- **EXERCÍCIOS**:
(1) Responda às perguntas abaixo com base no texto sobre o contrato de cash pooling:
(a) Segundo a Cláusula Sétima, n.º 3, em que prazo devem ser liquidadas as operações de tesouraria?
(b) Com que periodicidade é feito o apuramento dos juros?
(c) Qual foi o montante total dos financiamentos de curto prazo obtidos pela D..., S.A. junto da B...?
(2) Continue, por favor, o texto sobre o contrato de cash pooling a partir do ponto em que ele termina.

- **DOCUMENTO**:
:::::
6-            Da alínea b) da Cláusula Terceira do contrato, resulta para a Requerente a obrigação de “Receber das Contas da Subsidiária os montantes correspondentes aos respectivos saldos credores diários, bem como realizar as operações de tesouraria necessárias para liquidar os saldos devedores diários que se verifiquem nessas contas”.

7-            Nos termos da Cláusula Quinta, n.º 1 do Contrato, “A A... compromete-se a realizar o pagamento de dívidas da Subsidiária perante terceiros sempre que a Subsidiária o solicite”.

8-            O apuramento do saldo de Cash Pooling é diário, sendo que, apenas nos dias em que se verifique um saldo devedor é que nasce a obrigação da Requerente de liquidar, em nome da B..., esse saldo diário.

9-            Nos termos da Cláusula Sétima, n.º 3 do Contrato, “todas as operações de tesouraria a débito e operações de tesouraria a crédito da titularidade da A... no âmbito do Contrato deverão ser sempre objeto de liquidação em prazo inferior a 365 dias de calendário, contados desde a data da respectiva constituição”.

10-         Nos termos da Cláusula Oitava do Contrato, sobre os saldos de cada dia dos movimentos realizados durante a sua vigência vencem juros, quer nas operações activas, quer nas operações passivas.

11-         O apuramento dos juros é feito mensalmente e o seu cálculo é diário, em linha com o apuramento, igualmente diário, dos saldos de in house cash da B..., o qual resulta da subtração, ao saldo inicial do dia, do total de pagamentos diários efectuados, acrescido do total de recebimentos diários.

12-         No âmbito do Contrato, e no decorrer do período de tributação de 2016, a Requerente concedeu fundos de curto prazo à sua subsidiária B..., não tendo liquidado Imposto do Selo nessas operações, por ter considerado que as mesmas se encontrariam isentas, ao abrigo do disposto na alínea g), do n.º 1, do artigo 7.º do Código do Imposto do Selo.

13-         No segundo semestre de 2015 e primeiro semestre de 2016 a D..., S.A. obteve financiamentos de curto prazo junto da B..., no montante total de 536 milhões de euros, nos seguintes termos:

 

14-         As concessões de crédito foram reembolsadas no segundo semestre de 2016, num acordo de compensação de créditos entre a D... e a E..., envolvendo a B... .
:::::
- **DADOS FORNECIDOS**:

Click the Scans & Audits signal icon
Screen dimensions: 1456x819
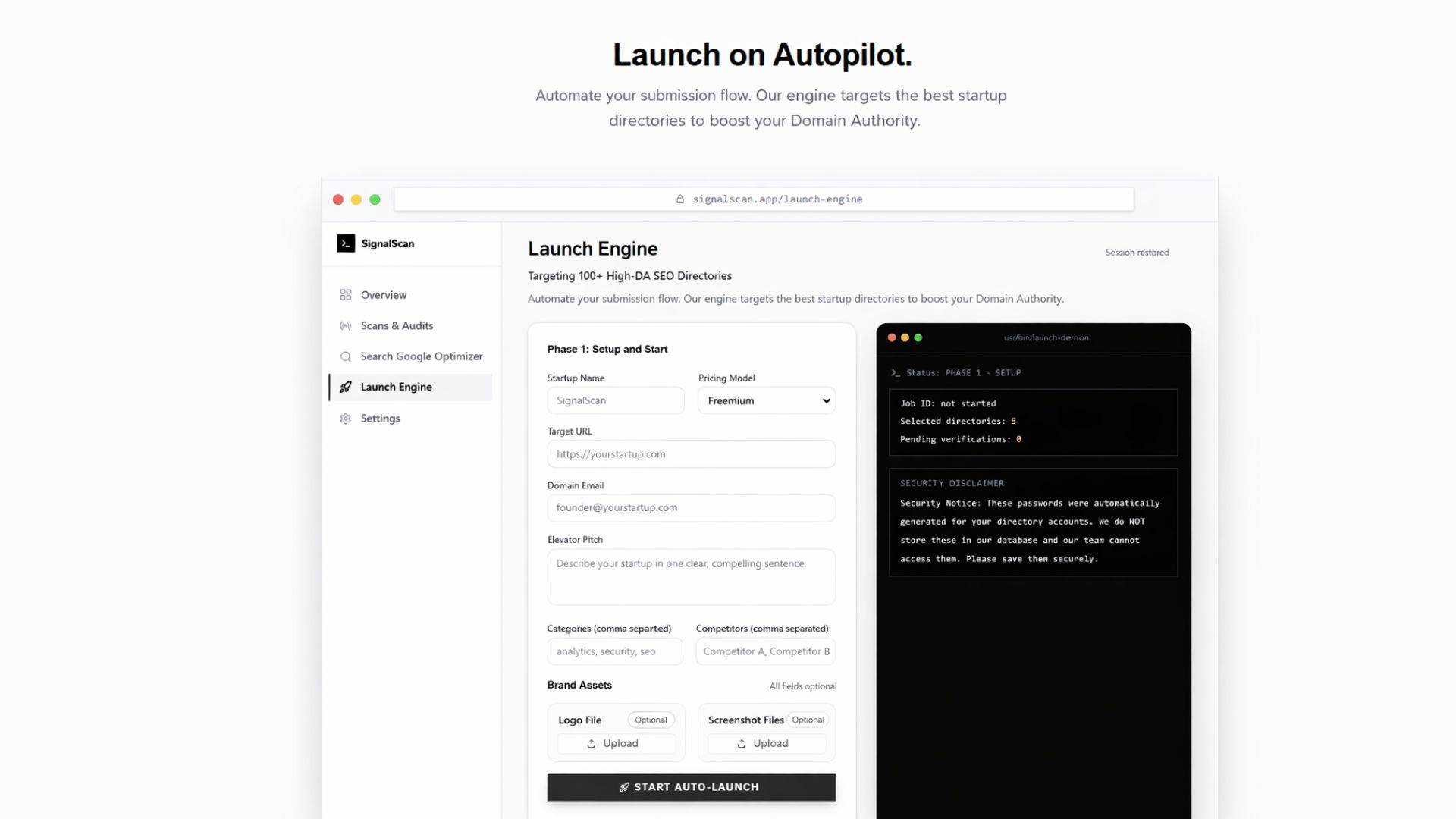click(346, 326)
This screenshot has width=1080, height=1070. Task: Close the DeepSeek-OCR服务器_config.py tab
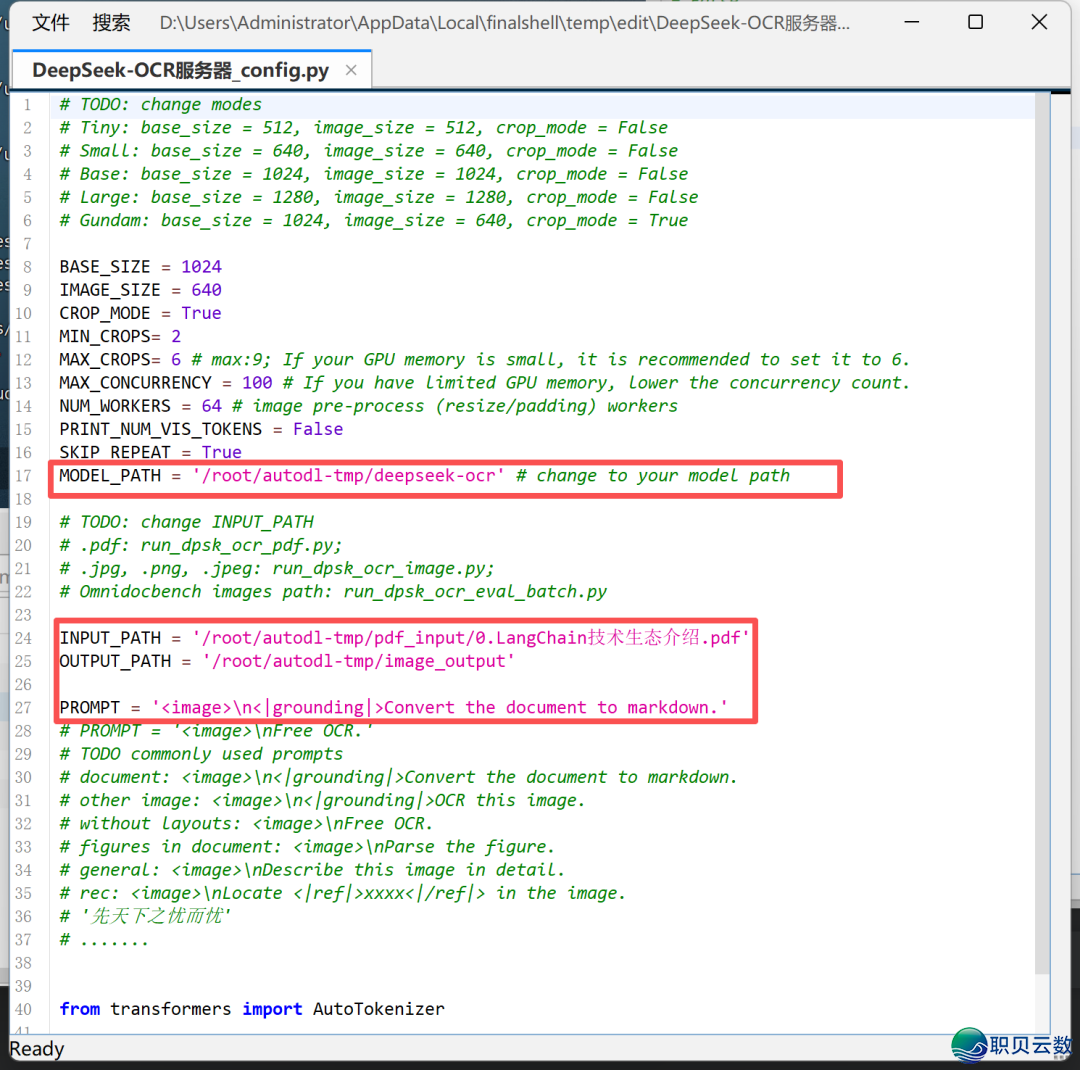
:::::
- **RESPOSTAS POR TAREFA**:
(1)
(a) Em prazo inferior a 365 dias de calendário, contados desde a data da respectiva constituição.
(b) Mensalmente, embora o cálculo seja diário.
(c) 536 milhões de euros.

(2)
15-         A Unidade dos Grandes Contribuintes procedeu a uma acção inspectiva externa aos elementos contabilísticos e fiscais da Requerente, com referência ao período de tributação de 2016.

16-         A Requerente foi notificada, através do Ofício n.º..., de 27-11-2018 do Projecto de Relatório de Inspecção Tributária, onde se propunham correcções, em sede de imposto do selo, no montante de € 415.013,71.

17-         Em 12-12-2018, a Requerente exerceu direito de audição.

18-         Na sequência disso, a Requerente foi notificada do relatório de inspecção tributária, tendo os serviços de inspecção mantido as correções propostas em sede de projecto de relatório de inspecção.

19-         Do relatório de inspecção consta, além do mais, o seguinte:

 

20-         A Requerente foi notificada do acto de liquidação de imposto do selo n.º 2019 ... e das respectivas liquidações de juros compensatórios n.º 2019..., n.º 2019..., n.º 2019 ..., n.º 2019..., n.º 2019 ... e n.º 2019..., das quais resultou valor a pagar de € 458.170,87.

21-         A Requerente recolheu a informação diária dos movimentos de Cash Pooling e conseguiu apurar que, em determinados dias nos quais a B... concedeu financiamentos à D..., o fez, efectivamente, com base no saldo de Cash pooling, pelo que a Requerente expurgou do saldo do Cash Pooling aqueles valores referentes aos financiamentos concedidos à D..., tendo procedido à correcção voluntária do imposto do selo respectivo, no montante de €311.195,44.

22-         Por aceitar parcialmente as correcções que deram origem à referida liquidação de imposto do selo e respectivas liquidações de juros compensatórios, em 25-02-2019, a Requerente efectuou o seu pagamento parcial, no valor total de €343.476,01, sendo €311.195,44 referentes a imposto do selo e €32.280,57 referentes a juros compensatórios.

23-         A Requerente optou por não pagar o remanescente do imposto e respectivos juros, no valor de €114.694,86.

24-         A Requerente foi citada no âmbito do processo de execução fiscal n.º ...2019..., tendo prestado garantia bancária para a suspensão do mesmo.

 

A.2. Factos dados como não provados

Com relevo para a decisão, não existem factos que devam considerar-se como não provados.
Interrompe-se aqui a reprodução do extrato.